There are also a number of proposed bail amendments in Bill C-75 that focus on maintaining public safety and specifically protecting victims of intimate partner violence. Based on the changes contained in the bill, when an accused is charged with an offence involving violence against an intimate partner, and when the accused has been previously convicted of an offence involving violence against an intimate partner, a reverse onus would apply in determining bail. A reverse onus means that instead of the crown being required to show the court why the accused needs to be detained, the onus will shift to the accused, who will need to prove to the court that he or she should be released. These amendments target serious conduct and will meet our government's platform commitment to better protect victims of intimate partner violence.
Another proposed bail amendment would require the courts to consider the previous criminal convictions of the accused. We believe this captures the intent of the former Senate public bill, Bill C-217, which was in response to the 2015 murder of RCMP Constable David Wynn, without some of the unintentional operational consequences that we felt could result from Bill S-217, including additional delays.
With the time I have left, I would like to speak to the amendments that would provide an alternate approach in responding to administration of justice offences.
Under the current law, when police officers respond to an alleged breach of a bail condition or a failure to appear in court, they currently have two options: they can do nothing, or they can lay a criminal charge. Bill C-75 would create a third option. Both the police and crown attorneys would have the discretion to refer the accused to a judicial referral hearing as an alternative to laying new charges for the breach or failure to comply with conditions of release. This tool would still hold the accused accountable but would be far more efficient than laying new charges for the breach, and it would allow an opportunity to modify and update conditions, as required by the circumstances.
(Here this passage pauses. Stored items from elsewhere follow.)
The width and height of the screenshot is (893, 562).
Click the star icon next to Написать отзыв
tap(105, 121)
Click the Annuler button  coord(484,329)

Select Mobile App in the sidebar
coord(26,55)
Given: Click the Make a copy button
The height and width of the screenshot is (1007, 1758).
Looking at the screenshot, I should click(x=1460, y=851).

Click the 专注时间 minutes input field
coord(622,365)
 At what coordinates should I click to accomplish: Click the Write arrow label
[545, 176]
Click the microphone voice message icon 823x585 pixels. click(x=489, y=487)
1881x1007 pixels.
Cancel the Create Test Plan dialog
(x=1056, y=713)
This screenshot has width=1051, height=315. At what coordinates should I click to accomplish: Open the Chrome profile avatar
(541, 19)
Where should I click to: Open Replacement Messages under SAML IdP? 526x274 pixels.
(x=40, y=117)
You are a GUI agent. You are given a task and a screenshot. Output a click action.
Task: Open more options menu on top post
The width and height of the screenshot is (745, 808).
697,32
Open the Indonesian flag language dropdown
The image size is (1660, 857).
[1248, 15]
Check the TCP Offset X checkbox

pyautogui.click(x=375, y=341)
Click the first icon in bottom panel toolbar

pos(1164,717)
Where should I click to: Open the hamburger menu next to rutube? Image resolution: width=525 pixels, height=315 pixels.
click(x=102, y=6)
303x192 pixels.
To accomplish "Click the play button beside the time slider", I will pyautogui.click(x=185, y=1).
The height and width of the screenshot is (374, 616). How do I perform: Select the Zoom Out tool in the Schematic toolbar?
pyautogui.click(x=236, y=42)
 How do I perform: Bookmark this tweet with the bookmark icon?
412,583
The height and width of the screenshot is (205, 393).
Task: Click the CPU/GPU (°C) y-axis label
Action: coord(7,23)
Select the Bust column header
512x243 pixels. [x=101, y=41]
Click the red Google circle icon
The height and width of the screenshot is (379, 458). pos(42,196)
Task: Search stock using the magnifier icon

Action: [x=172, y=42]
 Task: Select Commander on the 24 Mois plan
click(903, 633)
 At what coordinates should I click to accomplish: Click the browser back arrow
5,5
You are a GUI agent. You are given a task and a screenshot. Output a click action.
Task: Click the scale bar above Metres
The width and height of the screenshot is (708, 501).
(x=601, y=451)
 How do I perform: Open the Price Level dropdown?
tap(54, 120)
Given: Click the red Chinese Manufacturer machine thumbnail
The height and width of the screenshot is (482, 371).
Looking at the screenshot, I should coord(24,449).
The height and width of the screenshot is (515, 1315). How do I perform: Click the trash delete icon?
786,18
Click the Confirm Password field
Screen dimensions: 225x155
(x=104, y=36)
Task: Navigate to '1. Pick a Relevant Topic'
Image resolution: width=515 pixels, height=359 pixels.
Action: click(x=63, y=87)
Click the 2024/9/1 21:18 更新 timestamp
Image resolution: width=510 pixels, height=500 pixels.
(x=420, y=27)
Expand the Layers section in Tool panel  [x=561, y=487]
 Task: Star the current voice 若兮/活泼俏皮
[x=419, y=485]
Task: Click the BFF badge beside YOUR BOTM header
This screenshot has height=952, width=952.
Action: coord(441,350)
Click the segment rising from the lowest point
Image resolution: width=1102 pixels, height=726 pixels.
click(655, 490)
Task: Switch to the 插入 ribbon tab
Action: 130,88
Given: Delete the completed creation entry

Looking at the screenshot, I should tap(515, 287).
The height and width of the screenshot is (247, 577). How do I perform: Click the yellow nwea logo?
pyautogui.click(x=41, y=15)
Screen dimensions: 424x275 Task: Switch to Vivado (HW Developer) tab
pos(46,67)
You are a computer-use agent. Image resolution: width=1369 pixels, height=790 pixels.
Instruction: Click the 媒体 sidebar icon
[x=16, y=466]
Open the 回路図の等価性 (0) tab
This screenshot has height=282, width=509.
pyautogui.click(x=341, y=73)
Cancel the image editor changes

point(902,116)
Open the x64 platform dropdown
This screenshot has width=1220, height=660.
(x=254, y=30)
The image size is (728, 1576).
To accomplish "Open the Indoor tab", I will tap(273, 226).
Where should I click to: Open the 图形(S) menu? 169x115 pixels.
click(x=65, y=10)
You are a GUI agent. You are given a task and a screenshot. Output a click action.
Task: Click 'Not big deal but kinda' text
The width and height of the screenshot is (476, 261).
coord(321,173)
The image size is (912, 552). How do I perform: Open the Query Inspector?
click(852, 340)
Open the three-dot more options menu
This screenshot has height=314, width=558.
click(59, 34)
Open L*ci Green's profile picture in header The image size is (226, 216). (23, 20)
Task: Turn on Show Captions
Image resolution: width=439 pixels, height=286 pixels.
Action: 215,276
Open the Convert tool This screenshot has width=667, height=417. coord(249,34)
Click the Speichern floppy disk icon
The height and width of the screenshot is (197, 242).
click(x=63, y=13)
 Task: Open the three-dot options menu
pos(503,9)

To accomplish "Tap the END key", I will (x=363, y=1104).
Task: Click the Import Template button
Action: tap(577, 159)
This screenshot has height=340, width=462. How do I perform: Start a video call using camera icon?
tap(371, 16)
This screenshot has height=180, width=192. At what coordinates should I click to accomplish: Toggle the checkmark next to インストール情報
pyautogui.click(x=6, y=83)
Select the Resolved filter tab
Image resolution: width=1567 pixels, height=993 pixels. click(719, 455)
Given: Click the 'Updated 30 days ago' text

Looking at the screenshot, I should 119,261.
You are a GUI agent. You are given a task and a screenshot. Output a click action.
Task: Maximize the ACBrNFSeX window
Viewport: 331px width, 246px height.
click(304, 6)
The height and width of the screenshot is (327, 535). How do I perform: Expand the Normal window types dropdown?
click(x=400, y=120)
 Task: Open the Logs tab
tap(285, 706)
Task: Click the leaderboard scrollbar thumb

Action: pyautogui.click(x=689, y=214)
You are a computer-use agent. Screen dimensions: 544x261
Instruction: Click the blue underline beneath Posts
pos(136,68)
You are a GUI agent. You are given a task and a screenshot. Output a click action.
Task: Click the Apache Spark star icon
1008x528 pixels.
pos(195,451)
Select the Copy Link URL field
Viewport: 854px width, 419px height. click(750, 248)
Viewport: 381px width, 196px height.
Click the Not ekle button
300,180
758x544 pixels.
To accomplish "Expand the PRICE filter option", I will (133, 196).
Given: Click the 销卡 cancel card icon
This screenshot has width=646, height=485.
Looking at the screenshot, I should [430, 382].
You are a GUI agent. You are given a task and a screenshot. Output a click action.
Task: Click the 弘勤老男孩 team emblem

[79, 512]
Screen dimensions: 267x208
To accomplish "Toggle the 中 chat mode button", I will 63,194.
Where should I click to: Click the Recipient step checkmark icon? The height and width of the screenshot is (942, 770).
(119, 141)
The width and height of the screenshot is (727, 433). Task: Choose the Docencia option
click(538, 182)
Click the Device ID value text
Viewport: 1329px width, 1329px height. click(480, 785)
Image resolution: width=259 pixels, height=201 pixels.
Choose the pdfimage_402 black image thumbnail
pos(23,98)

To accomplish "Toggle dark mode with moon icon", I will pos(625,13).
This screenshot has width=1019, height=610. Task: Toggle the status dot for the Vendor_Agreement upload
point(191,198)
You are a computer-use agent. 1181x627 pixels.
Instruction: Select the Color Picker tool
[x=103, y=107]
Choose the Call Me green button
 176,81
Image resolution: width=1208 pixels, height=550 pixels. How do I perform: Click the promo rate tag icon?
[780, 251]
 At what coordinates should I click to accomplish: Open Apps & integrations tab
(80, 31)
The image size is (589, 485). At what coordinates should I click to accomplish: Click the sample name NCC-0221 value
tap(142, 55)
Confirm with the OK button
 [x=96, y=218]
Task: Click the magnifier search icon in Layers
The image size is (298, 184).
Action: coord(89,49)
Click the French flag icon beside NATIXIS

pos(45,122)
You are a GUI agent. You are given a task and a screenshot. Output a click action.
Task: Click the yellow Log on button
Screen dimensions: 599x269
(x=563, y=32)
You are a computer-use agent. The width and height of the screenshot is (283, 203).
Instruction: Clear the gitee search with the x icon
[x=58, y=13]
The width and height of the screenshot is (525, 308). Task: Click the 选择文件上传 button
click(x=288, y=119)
I cannot emphasize enough that the judicial referral hearings would only be available when the conduct had not caused physical, emotional, or economic harm or property damage to a victim. At these hearings, the judge or justice would consider the current conditions of release in light of the alleged breach or failure and could take one of the following actions: they could take no action and have the accused released on exactly the same conditions under which they were previously released; they could release the accused after varying their bail conditions; or they could order that the accused be detained in custody, including for identification purposes.
This reform, in combination with the bail reforms I have previously spoken of, aims to reduce delays in the criminal justice system by reducing the number of conditions that would be breached in the first place and by reducing the number of unreasonable and unnecessary conditions that may be imposed. This reform would provide more efficient ways of responding to minor breaches of conditions and would reduce the number of administration of justice charges that currently clog our criminal justice system.
Since courts would also be required to consider the circumstances of indigenous accused and accused from vulnerable populations in these judicial referral hearings, this new tool would assist in reducing the overrepresentation of these groups within our criminal justice system.
These proposed changes to the bail system and the new tool to address administration of justice offences are long overdue and will go a long way to improving Canada's criminal justice system. They will help direct attention to important considerations related to public safety rather than using the system as a means of warehousing those members of society who are already unfairly disadvantaged by our society in so many other ways.
For these reasons, I urge all members to support this bill, send it to committee for study, and give us an opportunity to make our criminal justice system more efficient and serve Canadians by keeping our communities safe.